Dataset entries
- - - -
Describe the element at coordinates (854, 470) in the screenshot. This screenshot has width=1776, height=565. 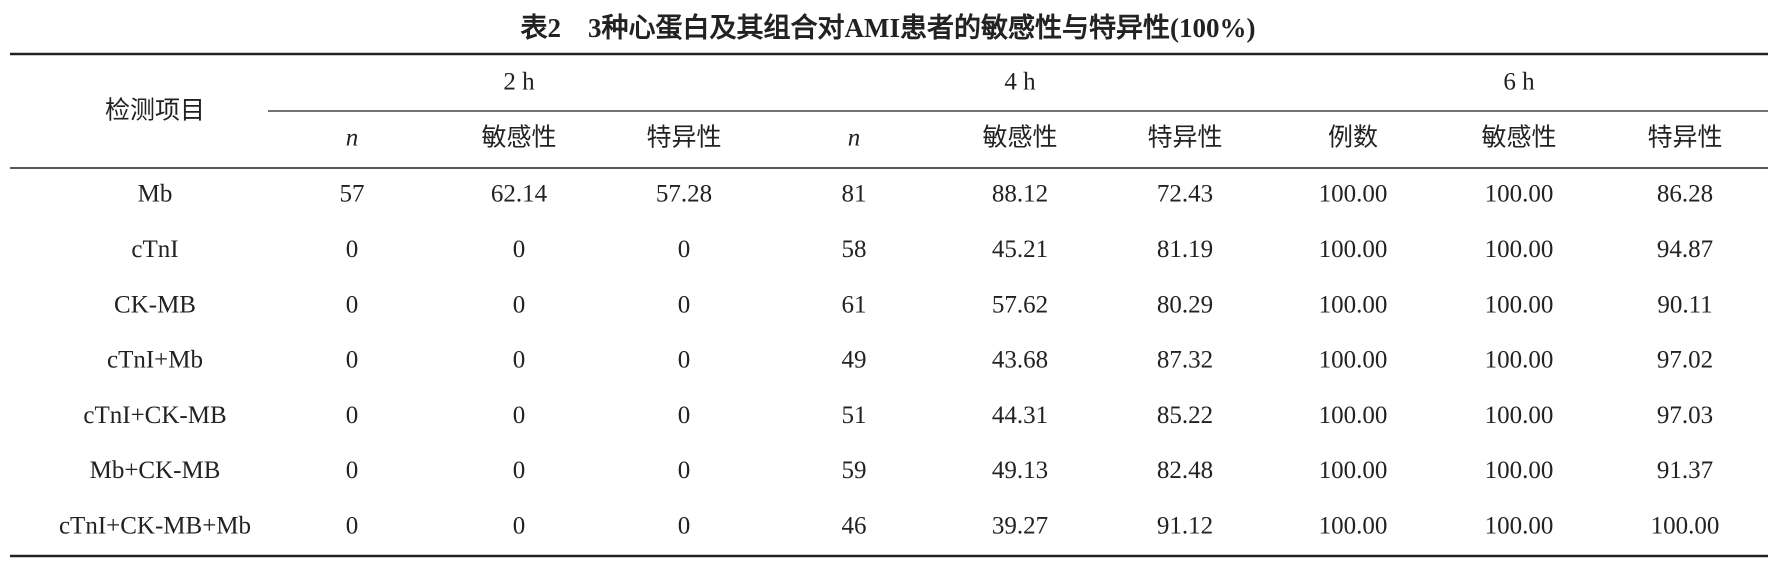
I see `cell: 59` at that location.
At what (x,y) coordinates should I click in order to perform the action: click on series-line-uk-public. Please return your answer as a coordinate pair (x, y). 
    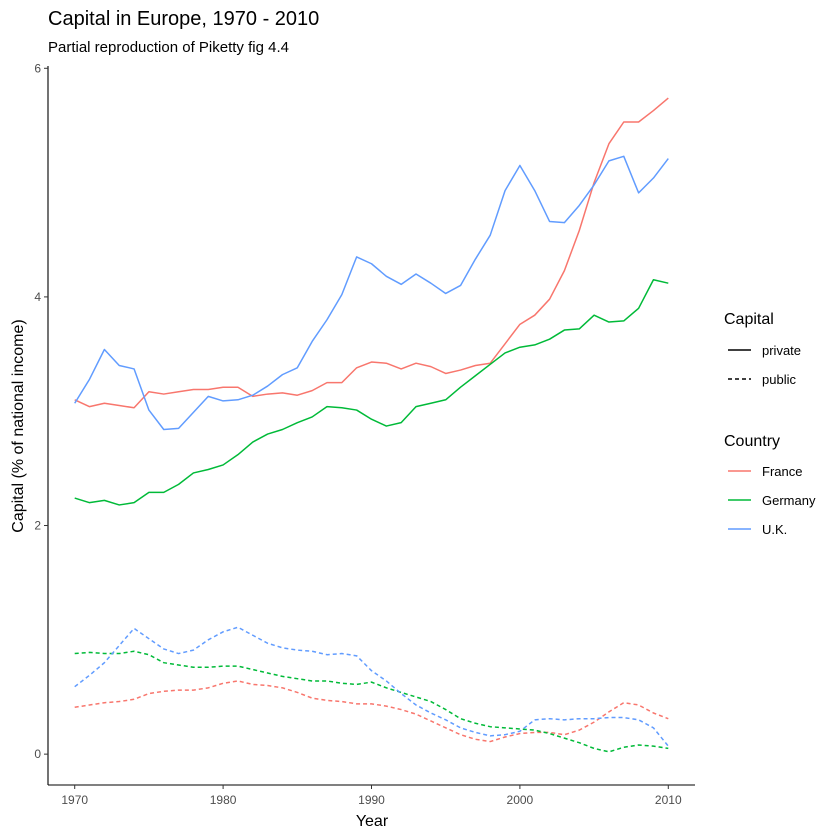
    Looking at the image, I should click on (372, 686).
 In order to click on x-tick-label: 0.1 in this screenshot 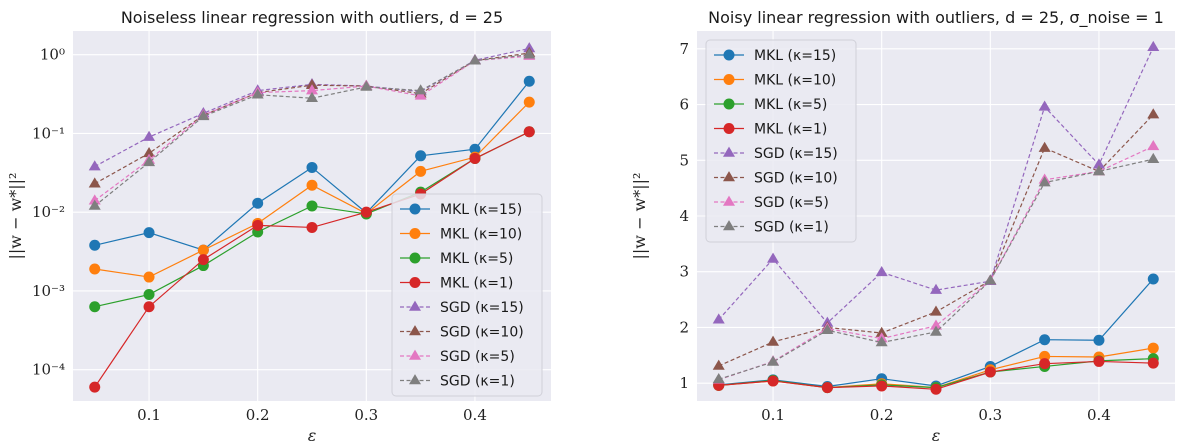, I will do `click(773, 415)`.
- - - -
What to work on
Locate each line in the entries above that contains the string "should" and copy those lines. Case matters.

Solution to the exercise
At what (x,y) coordinates should I click in order to perform the action: click on series-line-uk-public. Please return your answer as a coordinate pair (x, y). 
    Looking at the image, I should click on (372, 686).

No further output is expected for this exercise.